Fortuna Bay is a bay 3 mi long and 1 mi wide. Its entrance is defined by Cape Best on the west and Robertson Point to the east, near Atherton Peak on the north coast of South Georgia. It was named after the Fortuna, one of the ships of the Norwegian–Argentine whaling expedition under C.A. Larsen which participated in establishing the first permanent whaling station at Grytviken, South Georgia, in 1904–05. The Second German Antarctic Expedition (SGAE) under Wilhelm Filchner explored Fortuna Bay in 1911–12. Discovery Investigations (DI) personnel charted the area during their 1929–30 expedition.

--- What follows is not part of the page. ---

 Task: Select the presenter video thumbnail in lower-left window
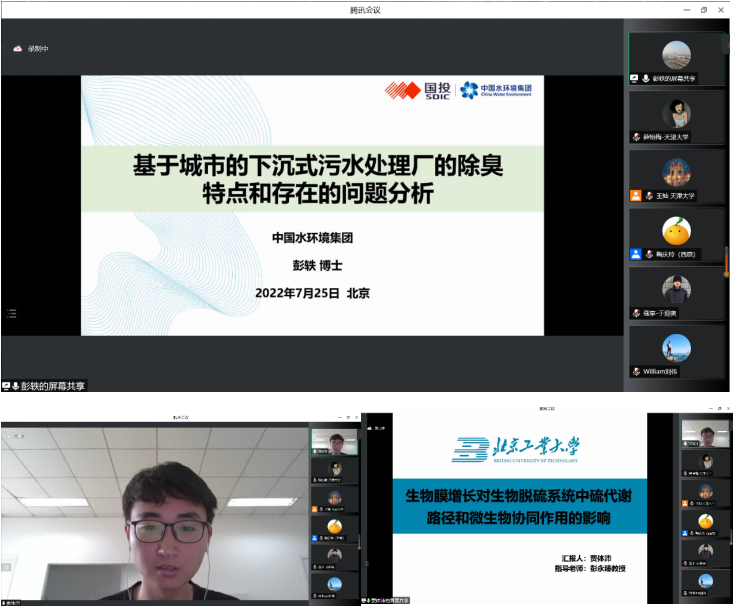click(335, 442)
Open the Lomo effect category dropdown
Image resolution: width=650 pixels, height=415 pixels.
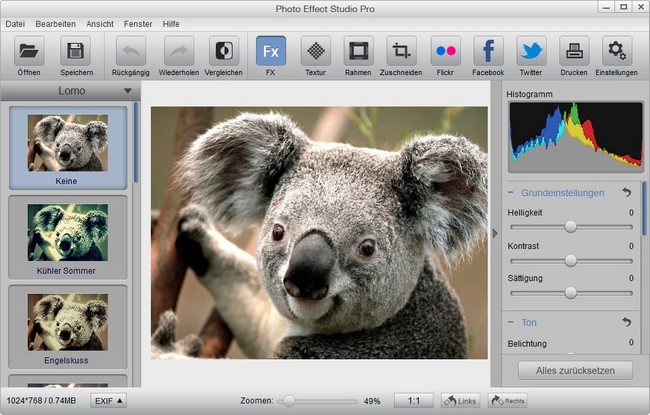point(127,91)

Ocean Harbour, 22 miles (35 km) to the southeast, was formerly known as "New Fortuna Bay", but its name was changed in order to avoid confusion with Fortuna Bay.

== Named features ==
Numerous features on and around Fortuna Bay have been named and charted by various Antarctic expeditions and research groups.

The west side of Fortuna Bay's entrance is marked by Cape Best, whose name dates back to at least 1912. Just southeast of the cape on the same coast is Illusion Point. Just over 3.7 kilometres south of Cape Best sits Anchorage Bay, charted by DI personnel and named because it provides good anchorage. On the south side of Anchorage Bay sits Peruque Point. Whistle Cove lies at the southwest end of Fortuna Bay. Further southwest, not on the bay itself, Breakwind Ridge rises 860 m high.

The east side of Fortuna Bay's entrance is marked by Robertson Point, a name that was established at least as far back as 1920. It sports a small knoll known as The Bump, charted and named by DI personnel. A small group of rocks called the Fortuna Rocks extend across the east side of the bay entrance, first charted by the SGAE. Small Bay indents the shore on the east side of Fortuna Bay. One kilometer south of Small Bay is Hodson Point.

Illusion Point, Peruque Point, and Whistle Cove on the west side, and Small Bay and Hodson Point on the east side were all first charted on a 1931 British Admiralty chart.